> _SELECTED EXCERPT_:
* BEGIN *

Delightfully moist and tender Apple Cinnamon Streusel Muffins made with diced fresh apples, warm cinnamon-spiced batter, and topped with a crunchy cinnamon streusel. These muffins are perfect for breakfast, snacks, or dessert and offer a cozy autumn flavor in every bite.


Ingredients

Scale

Muffin Batter

  • 1 ½ cups all-purpose flour
  • ½ cup granulated sugar
  • 1 ½ teaspoons baking powder
  • ½ teaspoon ground cinnamon
  • ¼ teaspoon salt
  • 1 large egg, at room temperature
  • ½ cup milk, at room temperature
  • ¼ cup unsalted butter, melted and slightly cooled
  • 1 teaspoon pure vanilla extract
  • 1 cup chopped apples, peeled, cored, and finely diced

Cinnamon Streusel Topping

  • ½ cup all-purpose flour
  • ¼ cup packed light brown sugar
  • ¼ teaspoon ground cinnamon
  • ¼ cup unsalted butter, very cold and cut into small pieces

Instructions

  1. Prepare Streusel Topping: In a medium bowl, combine ½ cup all-purpose flour, ¼ cup packed light brown sugar, and ¼ teaspoon ground cinnamon. Cut in ¼ cup very cold unsalted butter using your fingertips or a pastry blender until a coarse, crumbly mixture forms. Set aside.

* END *

> _DATA LINES_:
* BEGIN *

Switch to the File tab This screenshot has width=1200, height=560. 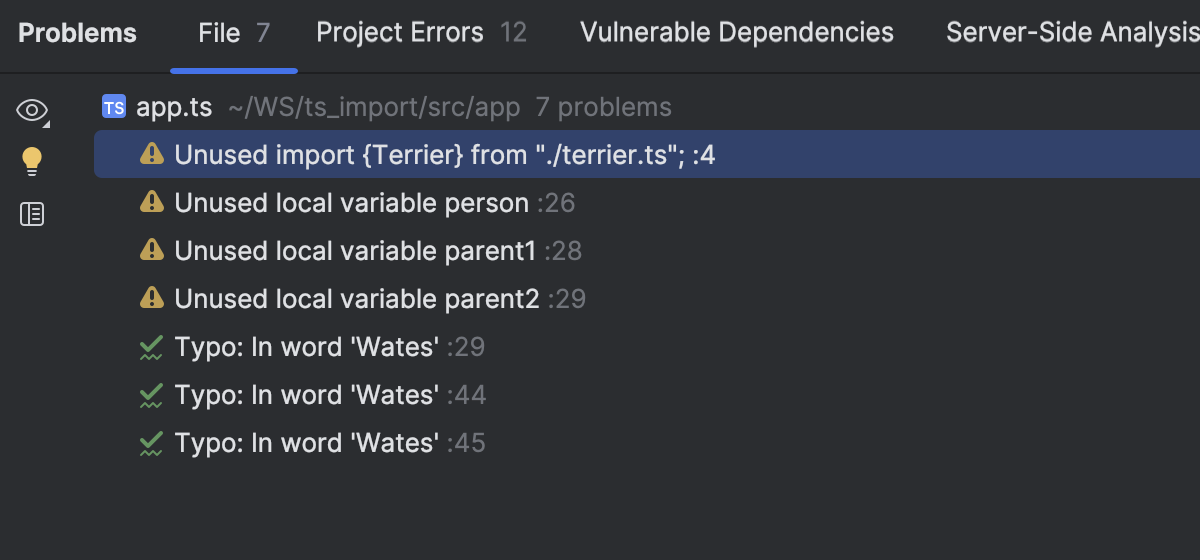(x=233, y=33)
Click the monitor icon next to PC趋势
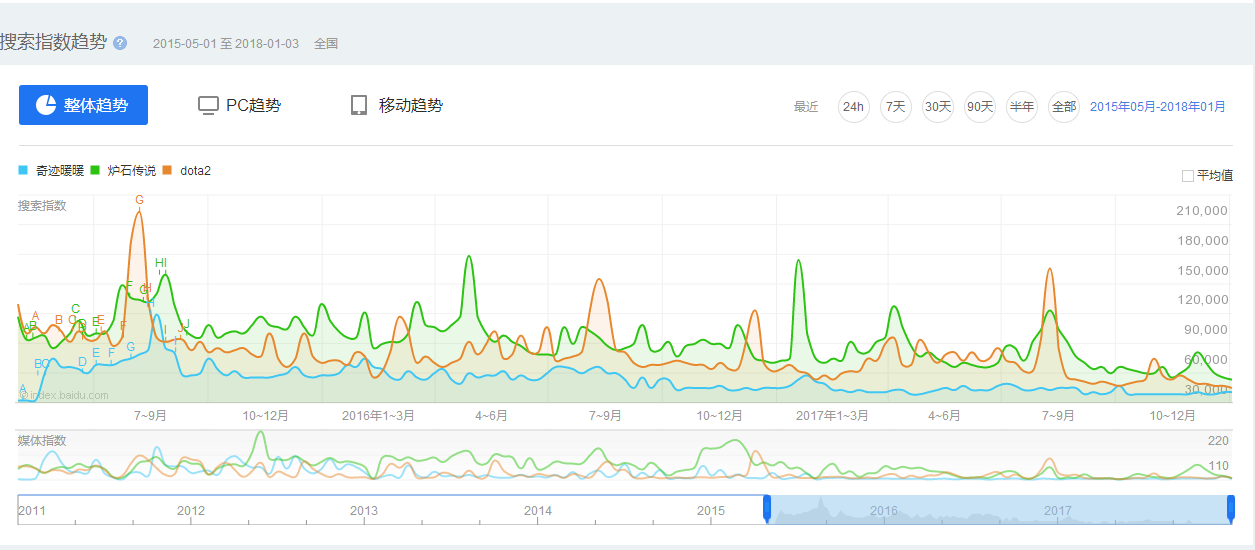1255x550 pixels. click(208, 105)
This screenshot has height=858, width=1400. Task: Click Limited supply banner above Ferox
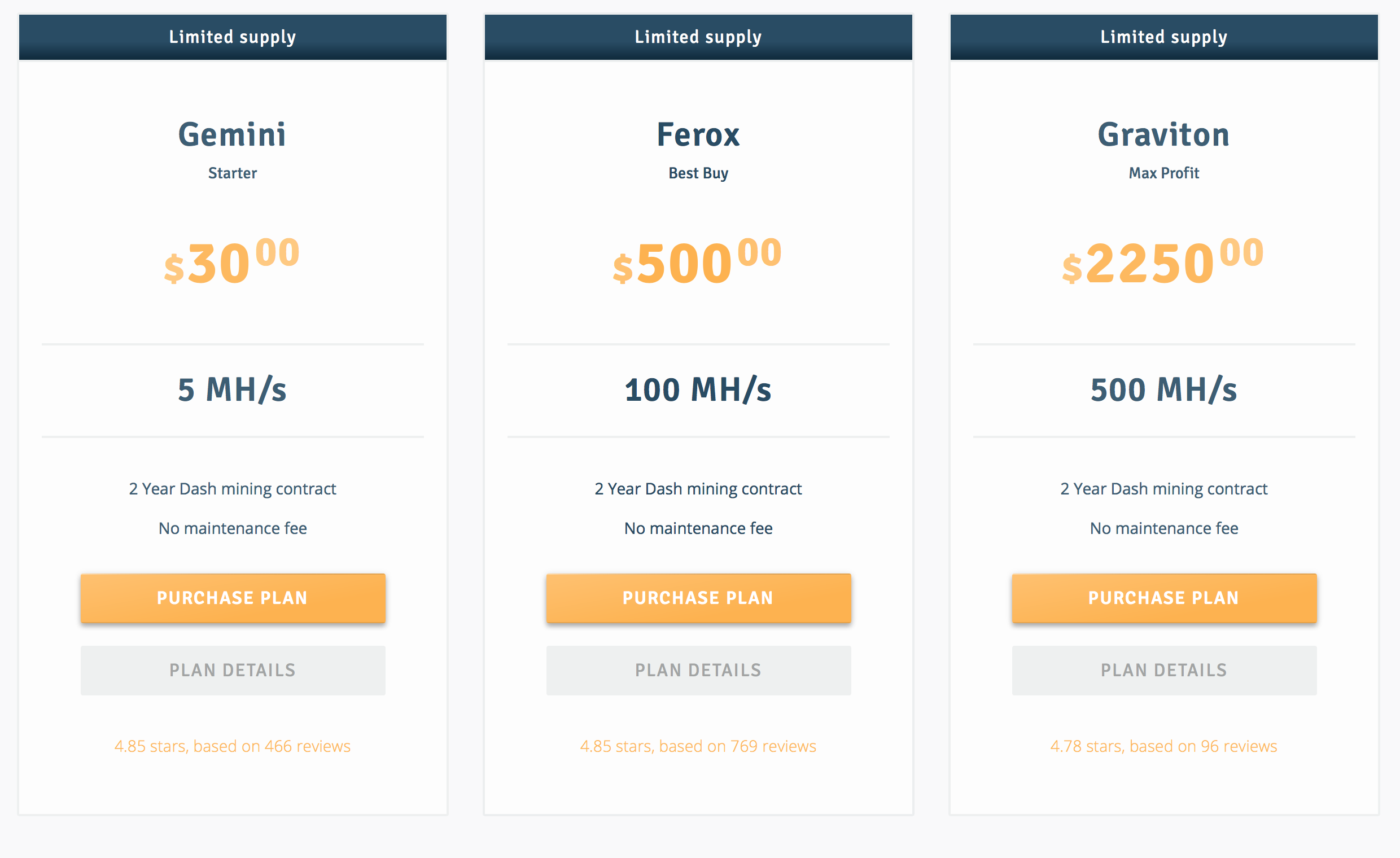[x=698, y=37]
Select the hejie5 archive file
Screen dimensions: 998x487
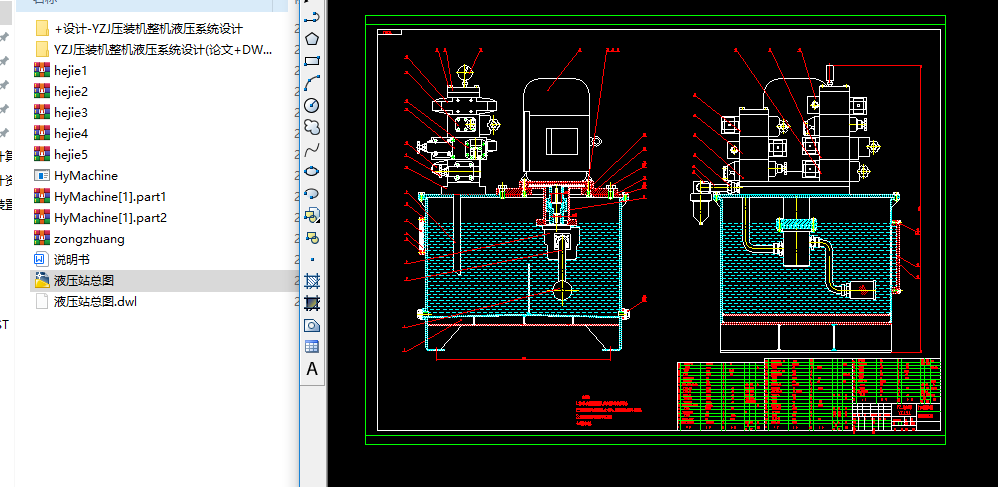pos(71,154)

* END *

> _PROBLEMS AND TASKS_:
A – In the apple cinnamon streusel muffin recipe, how much milk goes into the batter, and at what temperature should it be?
B – Using the apple cinnamon streusel muffin recipe, explain how the butter is worked into the streusel topping and when to stop.
C – Take the apple cinnamon streusel muffin recipe further, starting right after the step that prepares the streusel topping.

> _ANSWERS TO THE PROBLEMS_:
A – ½ cup of milk, at room temperature.

B – The very cold butter is cut into the flour, brown sugar, and cinnamon with your fingertips or a pastry blender. You stop once a coarse, crumbly mixture forms, then set the topping aside.

C –
  2. Prepare Apples and Preheat Oven: Peel, core, and finely dice 1 cup of apples. Preheat the oven to 400°F (200°C) and line a 12-cup muffin tin with paper liners.
  3. Combine Dry Muffin Ingredients: In a large mixing bowl, whisk together 1 ½ cups all-purpose flour, ½ cup granulated sugar, 1 ½ teaspoons baking powder, ½ teaspoon ground cinnamon, and ¼ teaspoon salt until evenly mixed.
  4. Combine Wet Muffin Ingredients: In a separate medium bowl, whisk 1 large egg, ½ cup milk, ¼ cup melted and slightly cooled unsalted butter, and 1 teaspoon vanilla extract until smooth and just combined.
  5. Mix Batter and Fold in Apples: Pour the wet ingredients into the dry ingredients and gently fold with a rubber spatula just until moistened. Carefully fold in the diced apples until evenly distributed, being careful not to overmix.
  6. Assemble and Bake Muffins: Divide the batter evenly among the muffin cups, filling each about two-thirds to three-quarters full. Generously sprinkle the cinnamon streusel topping over each muffin. Bake at 400°F (200°C) for 5 minutes, then reduce the oven temperature to 375°F (190°C) without opening the door and continue baking for 15-20 minutes until golden brown and a toothpick inserted comes out clean or with moist crumbs.
  7. Cool and Serve: Remove the muffin tin from the oven. Let muffins cool in the tin for 5-10 minutes, then transfer to a wire rack to cool completely. Store leftovers in an airtight container at room temperature up to 3 days or freeze for up to 3 months.

Notes

  • Use tart apples like Granny Smith for a nice balance of sweetness and tartness.
  • Ensure the butter for the streusel is very cold to achieve a crumbly texture.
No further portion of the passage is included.